I wrote this small code for practice (following "learning Python the hard way"). I tried to make a shorter version of a code which was already given to me.
from sys import argv
script, from_file, to_file = argv
# here is the part where I tried to simplify the commands and see if I still get the same result,
# Turns out it's the same 2n+2
trial = open(from_file)
trial_data = trial.read()
print(len(trial_data))
trial.close()
# actual code after defining the argumentative variables
in_file = open(from_file).read()
input(f"Transfering {len(in_file)} characters from {from_file} to {to_file}, hit RETURN to continue, CRTL-C to abort.")
#'in_data = in_file.read()
out_file = open(to_file, 'w').write(in_file)
When using len() it always seems to return 2n+2 value instead of n, where n is the actual number of characters in the text file. I also made sure there are no extra lines in the text file.
Can someone kindly explain?
TIA
I was expecting the exact number of characters found in the txt file to be returned. Turns out it's too much to ask.

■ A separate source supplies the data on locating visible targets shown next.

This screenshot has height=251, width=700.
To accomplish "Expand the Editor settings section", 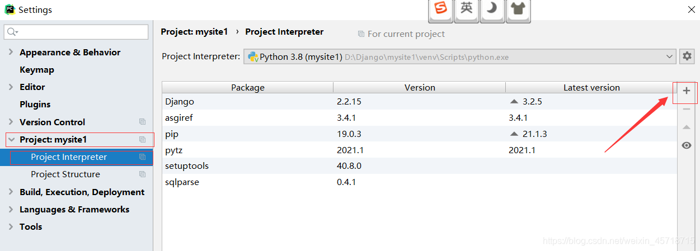I will (x=11, y=87).
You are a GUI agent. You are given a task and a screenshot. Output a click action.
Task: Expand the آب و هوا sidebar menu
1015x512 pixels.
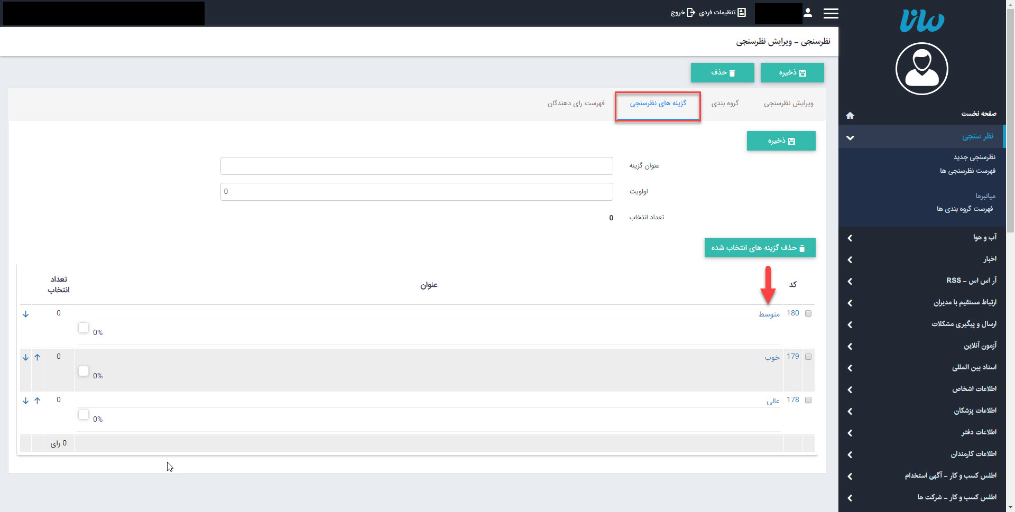(850, 238)
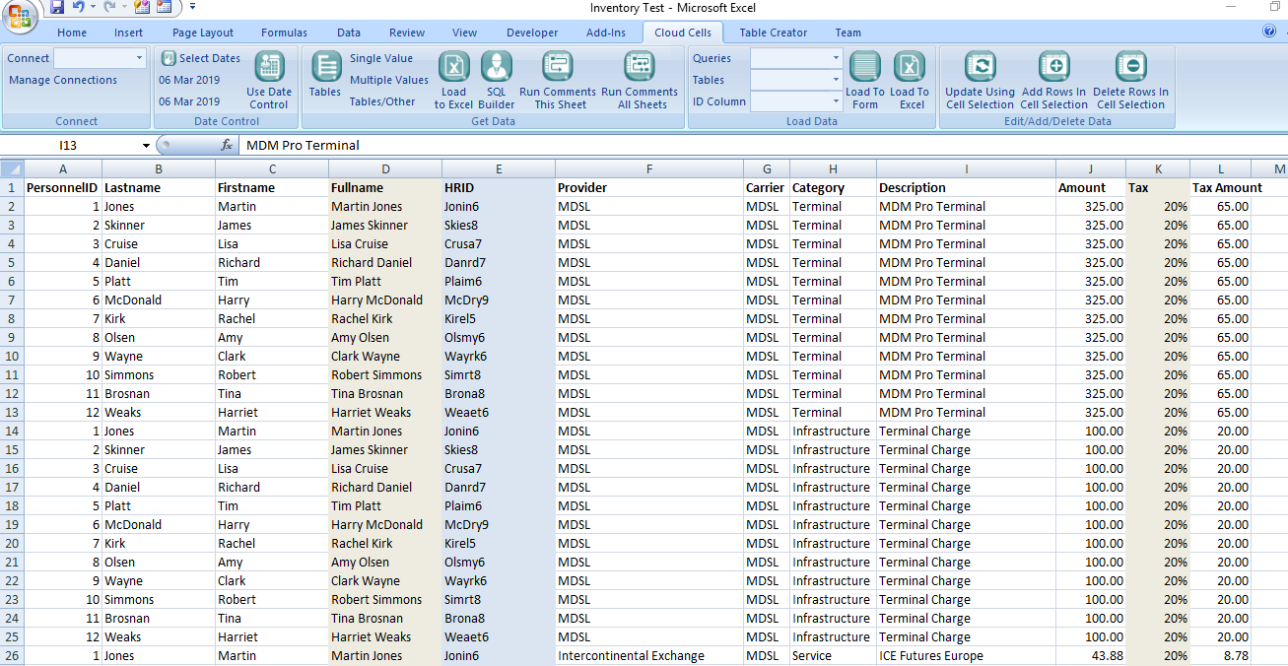The width and height of the screenshot is (1288, 666).
Task: Run Comments This Sheet
Action: click(558, 68)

Edit: since so many are asking for a practical example....here it goes:
The poem
dedicated to Puxijn
The Chonk one
What i get is
ÿþT h e p o e m
d e d i c a t e d t o P u x i j n
T h e C h o n k o n e
I think it is an encoding problem. I'm using the latest python if that is of any help.
Based on your updated question, you're definitely reading from UTF-16 encoded text files using the locale default encoding (probably latin-1
or cp1252
, both of which would decode the UTF-16 BOM to ÿþ
; Windows often uses cp1252
as the default, and latin-1
, while largely eclipsed by UTF-8 in the present day, was a popular locale on older UNIX-likes for a long time). Those encodings will read any old bytes without error, even if the encoding is wrong (they map one to one from all 256 bytes to a matching 256 characters), producing gibberish (for bytes outside the ASCII range), and weird gaps (for the null bytes before each ASCII character in UTF-16).
Change all your open
calls to add an extra argument, encoding='utf-16'
, e.g.:
trial = open(from_file, encoding='utf-16')
and Python will use the correct text encoding to decode the raw bytes to a str
, and all your lengths will match up.
Alternatively, when saving the files in a reasonable editor, make sure to tweak the encoding to make it an encoding Python will use by default (in modern Python, you can force UTF-8 mode regardless of locale settings, and UTF-8 is probably the most popular portable encoding, in part because for pure ASCII text, it's identical to ASCII, wasting no disk space).